====== Text excerpt ======

Skip to content

script map_chromosomes.pl

Map/rename chromosome identifiers in a delimited text file using a tab-delimited mapping table.

Reads a delimited text file, replaces the chromosome identifier in a user-selected column according to a mapping table, and writes the transformed lines to an output file.

The mapping table is read from a tab-delimited file. Lines starting with # are ignored. Each mapping line is split on TAB; the first field is treated as the source chromosome name and the second field as the target name.

If a mapping line contains only one field, the target is treated as <remove>, which causes matching lines to be dropped.

Lines whose chromosome value is not present in the mapping table are removed (with a message to STDOUT). Header / comment lines (first field starts with #) are preserved in the output.

Output behavior

  • If the chromosome field is defined and exists in the mapping table: it is replaced.
  • If the mapped value is <remove>: the line is dropped and a message is printed to STDOUT.
  • If the first field starts with #: the line is written unchanged to the output.
  • Otherwise: the line is dropped and a message is printed to STDOUT indicating an invalid/unmapped chromosome.

====== Excerpted data ======

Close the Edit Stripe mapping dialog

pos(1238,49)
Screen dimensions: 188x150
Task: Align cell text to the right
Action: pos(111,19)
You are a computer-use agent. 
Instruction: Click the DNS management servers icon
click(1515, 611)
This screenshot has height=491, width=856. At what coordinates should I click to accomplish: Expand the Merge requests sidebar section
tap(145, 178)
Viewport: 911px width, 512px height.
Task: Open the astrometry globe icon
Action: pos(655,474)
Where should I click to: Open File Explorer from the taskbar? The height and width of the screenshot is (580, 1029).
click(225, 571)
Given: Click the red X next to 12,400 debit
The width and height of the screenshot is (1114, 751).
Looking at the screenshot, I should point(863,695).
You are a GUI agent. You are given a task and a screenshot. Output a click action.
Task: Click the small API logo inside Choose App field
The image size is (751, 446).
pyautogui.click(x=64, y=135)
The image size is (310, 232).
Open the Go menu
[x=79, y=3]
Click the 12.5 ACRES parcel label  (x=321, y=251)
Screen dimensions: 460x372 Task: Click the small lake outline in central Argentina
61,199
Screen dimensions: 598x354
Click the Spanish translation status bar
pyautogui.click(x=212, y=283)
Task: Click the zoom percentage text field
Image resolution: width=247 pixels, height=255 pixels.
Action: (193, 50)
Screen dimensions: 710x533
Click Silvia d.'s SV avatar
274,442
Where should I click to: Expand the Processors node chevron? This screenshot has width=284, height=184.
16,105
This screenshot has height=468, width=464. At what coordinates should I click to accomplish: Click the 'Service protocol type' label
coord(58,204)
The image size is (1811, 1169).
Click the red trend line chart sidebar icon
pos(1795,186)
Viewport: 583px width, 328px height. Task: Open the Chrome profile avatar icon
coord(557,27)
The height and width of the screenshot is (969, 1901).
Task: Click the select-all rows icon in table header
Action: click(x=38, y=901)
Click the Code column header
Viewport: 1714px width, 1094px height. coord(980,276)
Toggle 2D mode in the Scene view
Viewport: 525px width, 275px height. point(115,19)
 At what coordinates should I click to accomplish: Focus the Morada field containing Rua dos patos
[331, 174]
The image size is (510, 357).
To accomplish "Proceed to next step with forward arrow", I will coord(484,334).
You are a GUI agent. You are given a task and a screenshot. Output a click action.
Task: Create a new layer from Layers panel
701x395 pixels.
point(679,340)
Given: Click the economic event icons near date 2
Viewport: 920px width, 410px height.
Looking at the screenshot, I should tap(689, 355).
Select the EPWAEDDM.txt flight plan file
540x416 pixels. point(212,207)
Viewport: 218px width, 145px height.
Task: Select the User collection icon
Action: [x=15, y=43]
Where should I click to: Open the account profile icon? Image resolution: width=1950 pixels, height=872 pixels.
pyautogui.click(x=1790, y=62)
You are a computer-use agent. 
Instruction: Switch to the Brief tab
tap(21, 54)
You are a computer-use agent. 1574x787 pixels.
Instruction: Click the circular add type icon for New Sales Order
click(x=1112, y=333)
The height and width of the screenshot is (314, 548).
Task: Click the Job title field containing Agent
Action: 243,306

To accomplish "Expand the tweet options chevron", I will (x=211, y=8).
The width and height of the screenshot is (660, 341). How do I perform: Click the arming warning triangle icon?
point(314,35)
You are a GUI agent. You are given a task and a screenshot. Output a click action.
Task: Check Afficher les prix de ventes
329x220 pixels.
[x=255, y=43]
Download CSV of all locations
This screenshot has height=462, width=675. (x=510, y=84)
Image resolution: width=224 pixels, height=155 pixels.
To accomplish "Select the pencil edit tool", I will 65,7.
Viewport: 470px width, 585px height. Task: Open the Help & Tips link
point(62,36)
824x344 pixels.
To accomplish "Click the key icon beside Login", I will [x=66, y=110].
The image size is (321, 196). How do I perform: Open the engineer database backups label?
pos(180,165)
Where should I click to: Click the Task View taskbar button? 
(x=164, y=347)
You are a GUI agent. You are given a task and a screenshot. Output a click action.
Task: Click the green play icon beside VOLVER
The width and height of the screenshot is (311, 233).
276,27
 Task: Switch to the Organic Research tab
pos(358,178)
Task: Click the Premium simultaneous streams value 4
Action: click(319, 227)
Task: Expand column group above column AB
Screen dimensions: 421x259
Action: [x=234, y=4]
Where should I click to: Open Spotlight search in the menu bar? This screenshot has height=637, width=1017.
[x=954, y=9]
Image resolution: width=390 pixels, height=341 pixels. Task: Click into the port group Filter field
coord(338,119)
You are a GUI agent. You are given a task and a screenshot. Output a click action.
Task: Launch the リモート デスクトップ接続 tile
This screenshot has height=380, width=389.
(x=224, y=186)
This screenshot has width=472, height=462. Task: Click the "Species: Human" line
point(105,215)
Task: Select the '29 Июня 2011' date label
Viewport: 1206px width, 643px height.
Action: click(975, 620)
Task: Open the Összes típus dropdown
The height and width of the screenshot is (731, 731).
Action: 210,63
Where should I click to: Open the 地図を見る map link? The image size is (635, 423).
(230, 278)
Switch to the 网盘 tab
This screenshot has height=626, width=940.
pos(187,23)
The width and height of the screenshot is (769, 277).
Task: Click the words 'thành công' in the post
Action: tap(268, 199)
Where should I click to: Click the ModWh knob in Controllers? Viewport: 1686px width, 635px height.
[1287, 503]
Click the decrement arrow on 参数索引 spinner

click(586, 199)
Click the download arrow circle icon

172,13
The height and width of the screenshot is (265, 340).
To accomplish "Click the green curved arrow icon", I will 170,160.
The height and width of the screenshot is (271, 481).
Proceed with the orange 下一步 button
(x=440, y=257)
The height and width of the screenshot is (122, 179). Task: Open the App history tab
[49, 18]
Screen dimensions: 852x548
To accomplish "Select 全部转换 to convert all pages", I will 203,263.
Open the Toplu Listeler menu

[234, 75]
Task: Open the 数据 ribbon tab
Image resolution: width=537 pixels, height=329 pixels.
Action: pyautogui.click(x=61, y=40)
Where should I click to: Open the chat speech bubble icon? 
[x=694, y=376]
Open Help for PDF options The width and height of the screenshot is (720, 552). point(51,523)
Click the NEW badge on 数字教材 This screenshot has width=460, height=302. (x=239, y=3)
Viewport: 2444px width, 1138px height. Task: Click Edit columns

======

- What is required:
Answer these questions from the map_chromosomes.pl description, one per line:
1. In the mapping table, lines starting with which character are ignored?
2. What is the target treated as when a mapping line contains only one field?
3. Where is the message printed when a line is dropped for an unmapped chromosome?

- Output of the task:
1. The # character.
2. It is treated as <remove>.
3. To STDOUT.